Input data START
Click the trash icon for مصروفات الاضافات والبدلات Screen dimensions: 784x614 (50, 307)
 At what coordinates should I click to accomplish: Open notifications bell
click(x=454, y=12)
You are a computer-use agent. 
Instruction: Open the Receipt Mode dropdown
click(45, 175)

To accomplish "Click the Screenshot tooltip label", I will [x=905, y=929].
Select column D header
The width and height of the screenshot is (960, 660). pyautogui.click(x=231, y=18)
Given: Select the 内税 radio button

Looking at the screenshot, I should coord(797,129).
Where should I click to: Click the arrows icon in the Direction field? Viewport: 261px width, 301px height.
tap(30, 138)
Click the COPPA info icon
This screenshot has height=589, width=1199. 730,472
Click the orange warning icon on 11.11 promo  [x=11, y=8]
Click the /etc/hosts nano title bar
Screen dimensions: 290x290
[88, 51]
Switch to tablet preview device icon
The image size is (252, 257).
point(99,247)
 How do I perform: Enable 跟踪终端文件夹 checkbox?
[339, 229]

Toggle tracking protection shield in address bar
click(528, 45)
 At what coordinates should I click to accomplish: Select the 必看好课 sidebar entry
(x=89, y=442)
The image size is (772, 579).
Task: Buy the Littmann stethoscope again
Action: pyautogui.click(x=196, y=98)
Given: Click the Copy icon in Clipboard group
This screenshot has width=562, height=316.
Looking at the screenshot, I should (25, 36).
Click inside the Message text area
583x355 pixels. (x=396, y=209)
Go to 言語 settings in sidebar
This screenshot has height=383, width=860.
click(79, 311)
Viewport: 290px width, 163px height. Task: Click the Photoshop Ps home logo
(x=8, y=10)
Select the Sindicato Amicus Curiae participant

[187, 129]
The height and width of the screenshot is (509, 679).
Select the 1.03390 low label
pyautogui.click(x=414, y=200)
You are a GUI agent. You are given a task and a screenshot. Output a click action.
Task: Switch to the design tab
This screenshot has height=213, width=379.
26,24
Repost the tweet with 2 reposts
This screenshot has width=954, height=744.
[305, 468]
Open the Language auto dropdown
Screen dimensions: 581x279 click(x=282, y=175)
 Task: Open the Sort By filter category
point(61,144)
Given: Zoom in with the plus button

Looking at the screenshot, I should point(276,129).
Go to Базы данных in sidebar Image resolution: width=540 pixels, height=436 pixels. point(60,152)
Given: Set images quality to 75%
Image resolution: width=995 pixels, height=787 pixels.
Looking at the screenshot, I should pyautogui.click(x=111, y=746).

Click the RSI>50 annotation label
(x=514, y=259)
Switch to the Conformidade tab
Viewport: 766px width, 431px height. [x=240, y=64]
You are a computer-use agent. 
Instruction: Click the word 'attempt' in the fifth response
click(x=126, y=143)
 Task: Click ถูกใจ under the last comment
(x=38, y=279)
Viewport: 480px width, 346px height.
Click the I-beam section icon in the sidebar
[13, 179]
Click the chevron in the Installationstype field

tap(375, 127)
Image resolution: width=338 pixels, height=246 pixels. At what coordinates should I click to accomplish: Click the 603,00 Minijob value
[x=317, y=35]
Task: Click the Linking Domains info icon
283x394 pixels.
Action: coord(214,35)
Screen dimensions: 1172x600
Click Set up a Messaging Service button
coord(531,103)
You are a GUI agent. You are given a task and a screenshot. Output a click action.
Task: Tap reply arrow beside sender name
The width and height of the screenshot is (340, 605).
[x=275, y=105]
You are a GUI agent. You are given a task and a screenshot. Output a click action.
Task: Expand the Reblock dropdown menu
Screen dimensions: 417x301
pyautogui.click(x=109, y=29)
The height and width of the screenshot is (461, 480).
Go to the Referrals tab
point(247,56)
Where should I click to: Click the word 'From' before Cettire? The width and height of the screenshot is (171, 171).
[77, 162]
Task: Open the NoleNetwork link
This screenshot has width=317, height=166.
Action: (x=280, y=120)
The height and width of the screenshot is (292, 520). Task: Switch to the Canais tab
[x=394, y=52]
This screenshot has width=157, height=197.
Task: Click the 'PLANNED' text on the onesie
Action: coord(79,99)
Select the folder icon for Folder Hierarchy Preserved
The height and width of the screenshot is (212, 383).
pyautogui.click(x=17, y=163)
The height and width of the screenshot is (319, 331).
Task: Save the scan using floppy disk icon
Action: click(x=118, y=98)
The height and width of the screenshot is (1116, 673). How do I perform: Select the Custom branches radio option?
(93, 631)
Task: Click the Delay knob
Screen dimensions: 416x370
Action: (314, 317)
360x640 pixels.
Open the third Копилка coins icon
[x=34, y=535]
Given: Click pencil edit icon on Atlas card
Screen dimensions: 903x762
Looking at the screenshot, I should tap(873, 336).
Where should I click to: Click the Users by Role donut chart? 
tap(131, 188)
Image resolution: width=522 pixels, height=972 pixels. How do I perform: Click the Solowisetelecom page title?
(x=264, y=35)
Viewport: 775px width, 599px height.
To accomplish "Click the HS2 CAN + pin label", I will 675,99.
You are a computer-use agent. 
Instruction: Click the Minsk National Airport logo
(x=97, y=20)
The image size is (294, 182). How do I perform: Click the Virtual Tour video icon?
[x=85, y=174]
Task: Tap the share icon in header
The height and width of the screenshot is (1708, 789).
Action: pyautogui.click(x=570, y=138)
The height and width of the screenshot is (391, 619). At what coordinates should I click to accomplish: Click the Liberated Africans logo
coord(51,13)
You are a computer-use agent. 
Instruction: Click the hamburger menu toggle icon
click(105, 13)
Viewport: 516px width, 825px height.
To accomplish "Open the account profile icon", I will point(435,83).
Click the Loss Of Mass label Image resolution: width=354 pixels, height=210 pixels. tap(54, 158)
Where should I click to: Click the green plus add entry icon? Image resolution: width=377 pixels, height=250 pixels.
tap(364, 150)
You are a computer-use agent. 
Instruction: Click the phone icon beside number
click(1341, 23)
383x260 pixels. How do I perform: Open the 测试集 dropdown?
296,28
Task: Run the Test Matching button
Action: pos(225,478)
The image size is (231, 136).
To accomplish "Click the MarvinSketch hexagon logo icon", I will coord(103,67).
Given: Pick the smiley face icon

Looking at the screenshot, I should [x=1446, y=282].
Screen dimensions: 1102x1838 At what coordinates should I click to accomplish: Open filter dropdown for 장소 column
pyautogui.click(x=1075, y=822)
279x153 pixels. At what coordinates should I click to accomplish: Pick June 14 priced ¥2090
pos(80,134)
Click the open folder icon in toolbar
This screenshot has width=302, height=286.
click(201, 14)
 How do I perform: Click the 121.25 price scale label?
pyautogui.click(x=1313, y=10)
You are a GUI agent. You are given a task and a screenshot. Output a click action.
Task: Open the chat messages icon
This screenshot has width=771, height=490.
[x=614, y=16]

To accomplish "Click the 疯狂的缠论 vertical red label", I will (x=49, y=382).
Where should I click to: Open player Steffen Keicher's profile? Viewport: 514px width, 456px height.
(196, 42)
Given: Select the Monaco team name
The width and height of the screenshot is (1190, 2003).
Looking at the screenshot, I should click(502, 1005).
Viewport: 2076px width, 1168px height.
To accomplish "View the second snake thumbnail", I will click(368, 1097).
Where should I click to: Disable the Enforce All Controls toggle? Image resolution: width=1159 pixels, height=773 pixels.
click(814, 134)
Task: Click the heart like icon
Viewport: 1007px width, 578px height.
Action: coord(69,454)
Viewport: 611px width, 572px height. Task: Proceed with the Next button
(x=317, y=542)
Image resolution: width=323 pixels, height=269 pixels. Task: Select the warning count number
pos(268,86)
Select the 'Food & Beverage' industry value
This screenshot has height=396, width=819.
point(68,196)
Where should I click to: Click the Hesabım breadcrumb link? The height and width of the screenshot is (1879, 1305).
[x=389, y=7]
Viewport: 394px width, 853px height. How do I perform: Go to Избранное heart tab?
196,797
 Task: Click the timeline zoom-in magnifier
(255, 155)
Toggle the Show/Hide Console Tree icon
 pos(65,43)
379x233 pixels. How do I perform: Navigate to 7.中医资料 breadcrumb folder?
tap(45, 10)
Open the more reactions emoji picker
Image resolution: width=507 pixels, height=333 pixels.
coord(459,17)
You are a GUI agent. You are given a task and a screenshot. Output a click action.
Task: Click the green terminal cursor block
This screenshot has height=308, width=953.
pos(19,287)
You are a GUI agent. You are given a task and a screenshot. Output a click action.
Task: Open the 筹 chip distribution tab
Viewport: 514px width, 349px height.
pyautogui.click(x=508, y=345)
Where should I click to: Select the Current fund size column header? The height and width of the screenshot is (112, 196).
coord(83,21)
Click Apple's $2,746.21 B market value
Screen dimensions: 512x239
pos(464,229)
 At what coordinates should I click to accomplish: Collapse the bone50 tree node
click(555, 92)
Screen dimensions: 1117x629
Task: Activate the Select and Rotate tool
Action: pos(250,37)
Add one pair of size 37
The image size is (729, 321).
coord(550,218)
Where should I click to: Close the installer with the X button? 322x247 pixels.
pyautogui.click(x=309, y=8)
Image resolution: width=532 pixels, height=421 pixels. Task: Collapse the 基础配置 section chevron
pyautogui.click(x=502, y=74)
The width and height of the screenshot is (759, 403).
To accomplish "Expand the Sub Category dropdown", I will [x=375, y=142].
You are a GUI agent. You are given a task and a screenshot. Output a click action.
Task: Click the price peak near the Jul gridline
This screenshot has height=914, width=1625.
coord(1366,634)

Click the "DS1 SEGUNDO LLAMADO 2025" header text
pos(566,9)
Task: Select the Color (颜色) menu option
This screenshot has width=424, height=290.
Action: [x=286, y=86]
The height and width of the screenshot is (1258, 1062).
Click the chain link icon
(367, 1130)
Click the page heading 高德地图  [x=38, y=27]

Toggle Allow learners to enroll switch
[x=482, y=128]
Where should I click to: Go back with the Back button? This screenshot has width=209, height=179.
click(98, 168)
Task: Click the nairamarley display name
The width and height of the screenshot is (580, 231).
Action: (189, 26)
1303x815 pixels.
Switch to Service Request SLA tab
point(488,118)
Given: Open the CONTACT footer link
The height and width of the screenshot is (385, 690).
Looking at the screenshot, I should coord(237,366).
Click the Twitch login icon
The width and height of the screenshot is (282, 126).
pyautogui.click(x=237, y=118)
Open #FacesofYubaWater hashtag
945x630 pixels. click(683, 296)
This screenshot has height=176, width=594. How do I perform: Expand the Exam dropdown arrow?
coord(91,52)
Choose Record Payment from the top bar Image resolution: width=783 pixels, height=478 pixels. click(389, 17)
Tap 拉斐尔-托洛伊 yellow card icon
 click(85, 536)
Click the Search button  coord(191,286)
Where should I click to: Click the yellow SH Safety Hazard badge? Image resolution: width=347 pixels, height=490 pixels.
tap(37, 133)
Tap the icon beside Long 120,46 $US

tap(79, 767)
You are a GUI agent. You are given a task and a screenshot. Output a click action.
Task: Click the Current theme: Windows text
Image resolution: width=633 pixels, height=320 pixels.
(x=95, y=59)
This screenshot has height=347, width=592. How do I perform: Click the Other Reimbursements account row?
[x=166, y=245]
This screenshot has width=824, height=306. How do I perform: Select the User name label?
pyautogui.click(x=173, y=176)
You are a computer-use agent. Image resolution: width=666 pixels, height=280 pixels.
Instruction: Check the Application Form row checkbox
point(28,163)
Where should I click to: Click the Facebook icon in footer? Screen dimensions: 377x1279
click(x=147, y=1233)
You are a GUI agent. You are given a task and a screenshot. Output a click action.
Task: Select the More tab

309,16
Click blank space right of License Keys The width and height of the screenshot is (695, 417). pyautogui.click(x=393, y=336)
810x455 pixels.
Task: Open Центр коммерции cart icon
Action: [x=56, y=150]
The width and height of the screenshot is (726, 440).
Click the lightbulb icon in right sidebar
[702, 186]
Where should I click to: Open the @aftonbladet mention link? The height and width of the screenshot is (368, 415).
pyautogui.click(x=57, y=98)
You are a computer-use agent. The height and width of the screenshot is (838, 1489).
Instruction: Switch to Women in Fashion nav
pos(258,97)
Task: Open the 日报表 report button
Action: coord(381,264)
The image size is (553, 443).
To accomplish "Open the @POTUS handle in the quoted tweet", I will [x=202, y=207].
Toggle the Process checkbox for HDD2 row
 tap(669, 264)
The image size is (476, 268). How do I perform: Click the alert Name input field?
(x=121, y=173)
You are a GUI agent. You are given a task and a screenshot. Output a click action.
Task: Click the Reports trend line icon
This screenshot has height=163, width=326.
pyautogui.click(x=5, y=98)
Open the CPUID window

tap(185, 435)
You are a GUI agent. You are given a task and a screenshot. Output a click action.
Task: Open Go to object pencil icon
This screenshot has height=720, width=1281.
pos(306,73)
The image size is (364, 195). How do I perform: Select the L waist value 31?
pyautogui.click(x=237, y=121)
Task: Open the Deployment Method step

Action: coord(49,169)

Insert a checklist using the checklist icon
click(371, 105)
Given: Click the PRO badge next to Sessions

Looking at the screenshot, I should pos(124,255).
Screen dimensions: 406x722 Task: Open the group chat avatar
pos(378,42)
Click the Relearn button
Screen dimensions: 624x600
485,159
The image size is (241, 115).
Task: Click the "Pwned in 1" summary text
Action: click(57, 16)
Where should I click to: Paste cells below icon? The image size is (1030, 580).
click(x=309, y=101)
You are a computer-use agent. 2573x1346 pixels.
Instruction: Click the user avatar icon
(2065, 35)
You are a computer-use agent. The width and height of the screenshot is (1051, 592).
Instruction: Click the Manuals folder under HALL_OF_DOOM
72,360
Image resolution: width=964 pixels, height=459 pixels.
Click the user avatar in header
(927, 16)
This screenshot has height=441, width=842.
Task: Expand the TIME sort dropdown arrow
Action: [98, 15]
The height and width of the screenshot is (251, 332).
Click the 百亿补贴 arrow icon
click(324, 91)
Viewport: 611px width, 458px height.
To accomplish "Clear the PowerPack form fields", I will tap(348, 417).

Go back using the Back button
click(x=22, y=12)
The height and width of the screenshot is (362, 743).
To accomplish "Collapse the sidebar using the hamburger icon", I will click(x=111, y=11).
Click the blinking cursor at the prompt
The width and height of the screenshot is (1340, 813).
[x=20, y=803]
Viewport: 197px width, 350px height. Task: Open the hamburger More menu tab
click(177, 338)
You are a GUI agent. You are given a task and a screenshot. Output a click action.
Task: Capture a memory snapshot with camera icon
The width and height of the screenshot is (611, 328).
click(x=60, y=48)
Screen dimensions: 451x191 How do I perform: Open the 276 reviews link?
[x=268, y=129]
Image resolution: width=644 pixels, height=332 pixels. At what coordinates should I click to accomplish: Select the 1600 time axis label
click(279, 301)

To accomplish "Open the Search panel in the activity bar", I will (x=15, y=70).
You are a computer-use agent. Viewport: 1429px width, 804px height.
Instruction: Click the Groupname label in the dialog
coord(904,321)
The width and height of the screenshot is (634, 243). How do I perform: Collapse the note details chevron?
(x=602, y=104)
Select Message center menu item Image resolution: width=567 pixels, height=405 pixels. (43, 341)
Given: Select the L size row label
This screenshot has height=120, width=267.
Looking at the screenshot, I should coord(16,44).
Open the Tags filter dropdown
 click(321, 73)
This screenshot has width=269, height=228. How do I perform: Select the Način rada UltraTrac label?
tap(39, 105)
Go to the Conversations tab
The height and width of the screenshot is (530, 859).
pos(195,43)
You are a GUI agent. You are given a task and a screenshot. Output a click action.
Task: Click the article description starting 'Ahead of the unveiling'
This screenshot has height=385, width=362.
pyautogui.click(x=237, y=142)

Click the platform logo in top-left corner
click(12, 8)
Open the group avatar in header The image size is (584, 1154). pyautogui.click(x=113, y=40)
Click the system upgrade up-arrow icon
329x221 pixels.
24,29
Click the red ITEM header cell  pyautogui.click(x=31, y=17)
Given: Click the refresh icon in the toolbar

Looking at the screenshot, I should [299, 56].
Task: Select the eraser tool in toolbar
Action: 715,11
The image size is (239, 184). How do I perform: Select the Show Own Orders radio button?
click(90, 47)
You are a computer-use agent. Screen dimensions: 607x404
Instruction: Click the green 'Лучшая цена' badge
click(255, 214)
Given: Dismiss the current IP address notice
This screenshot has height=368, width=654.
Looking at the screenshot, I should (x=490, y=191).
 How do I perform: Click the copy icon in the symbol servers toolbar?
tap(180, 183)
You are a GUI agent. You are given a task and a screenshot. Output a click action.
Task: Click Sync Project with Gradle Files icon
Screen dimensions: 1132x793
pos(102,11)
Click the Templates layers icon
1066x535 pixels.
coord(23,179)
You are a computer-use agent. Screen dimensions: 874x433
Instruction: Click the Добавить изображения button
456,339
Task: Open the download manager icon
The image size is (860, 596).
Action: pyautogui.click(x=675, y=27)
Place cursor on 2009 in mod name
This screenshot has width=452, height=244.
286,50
Input data END
Work instructions: Could you return exactly the lines above from the line with "Open #FacesofYubaWater hashtag" to the line with "Click the Search", both included, and nothing else?

Response to the task:
Open #FacesofYubaWater hashtag
945x630 pixels. click(683, 296)
This screenshot has height=176, width=594. How do I perform: Expand the Exam dropdown arrow?
coord(91,52)
Choose Record Payment from the top bar Image resolution: width=783 pixels, height=478 pixels. click(389, 17)
Tap 拉斐尔-托洛伊 yellow card icon
 click(85, 536)
Click the Search button  coord(191,286)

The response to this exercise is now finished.